Closed joshi-monster closed 2 months ago
Some extra context from some preliminary debugging: https://roc.zulipchat.com/#narrow/stream/395097-compiler-development/topic/spooky.20action.20at.20a.20distance/near/405401898
Maybe the example with "abc" was not ideal; When using longer strings (long enough to definitely not be small-string optimized), it always drops 2 characters after the first iteration, and then also has an empty string at the end.
So
# note the second and last element; all other strings are as expected
# the same as the previous, but with the first char dropped
expect prefixes "abc...xyz" [] == ["abc...xyz", "c...xyz", ..., "xyz", "yz", "z", ""]
Which seems to indicate that after the first iteration (probably because it copied it to be able to mutate), it inserts into the list first, but then in-place mutates the string?
"abc...xyz"
This is still a small string. Has to be at least 24 characters to be a large string.
The ...
was meant to represent an arbitrary number or characters; sorry if that wasn't clear.
In practice, I used all lowercase letters, uppercase letters, and digits (so Str.countGraphemes == 62
)
Ah ok. makes sense. The large string case doesn't surprise me that it breaks. The small string case also breaking is what really scares me. Small strings are never shared or reference counted (just copied), yet will still see the sudden change in data. On top of that, first scans of the LLVM IR looked just fine. I probably need to step through the assembly and work backwards from that.

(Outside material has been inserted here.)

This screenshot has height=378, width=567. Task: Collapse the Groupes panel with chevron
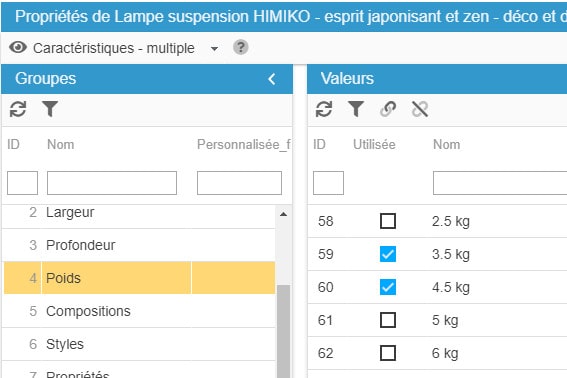pos(272,79)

Self contained repro with some handy dbg
s sprinkled in. Just run with roc test Bug.roc
interface Bug
exposes []
imports []
prefixes = \str, soFar ->
dbg (str, soFar)
if Str.isEmpty str then
soFar
else
graphemes = Str.graphemes str
dbg (str, graphemes)
remaining = List.dropFirst graphemes 1
dbg (str, remaining)
next = Str.joinWith remaining ""
dbg (str, next)
prefixes next (List.append soFar str)
# this is what I would have expected
expect
out = prefixes "abc" []
out == ["abc", "bc", "c"] # fails
Output:
────────────────────────────────────────────────────────────────────────────────
[/tmp/Bug.roc:5] (str, soFar) = ("abc", [])
[/tmp/Bug.roc:11] (str, graphemes) = ("abc", ["a", "b", "c"])
[/tmp/Bug.roc:13] (str, remaining) = ("abc", ["b", "c"])
[/tmp/Bug.roc:15] (str, next) = ("abc", "bc")
[/tmp/Bug.roc:5] (str, soFar) = ("bc", ["abc"])
[/tmp/Bug.roc:11] (str, graphemes) = ("bc", ["b", "c"])
[/tmp/Bug.roc:13] (str, remaining) = ("bc", ["c"])
[/tmp/Bug.roc:15] (str, next) = ("c", "c")
[/tmp/Bug.roc:5] (str, soFar) = ("c", ["abc", "c"])
[/tmp/Bug.roc:11] (str, graphemes) = ("c", ["c"])
[/tmp/Bug.roc:13] (str, remaining) = ("c", [])
[/tmp/Bug.roc:15] (str, next) = ("", "")
[/tmp/Bug.roc:5] (str, soFar) = ("", ["abc", "c", ""])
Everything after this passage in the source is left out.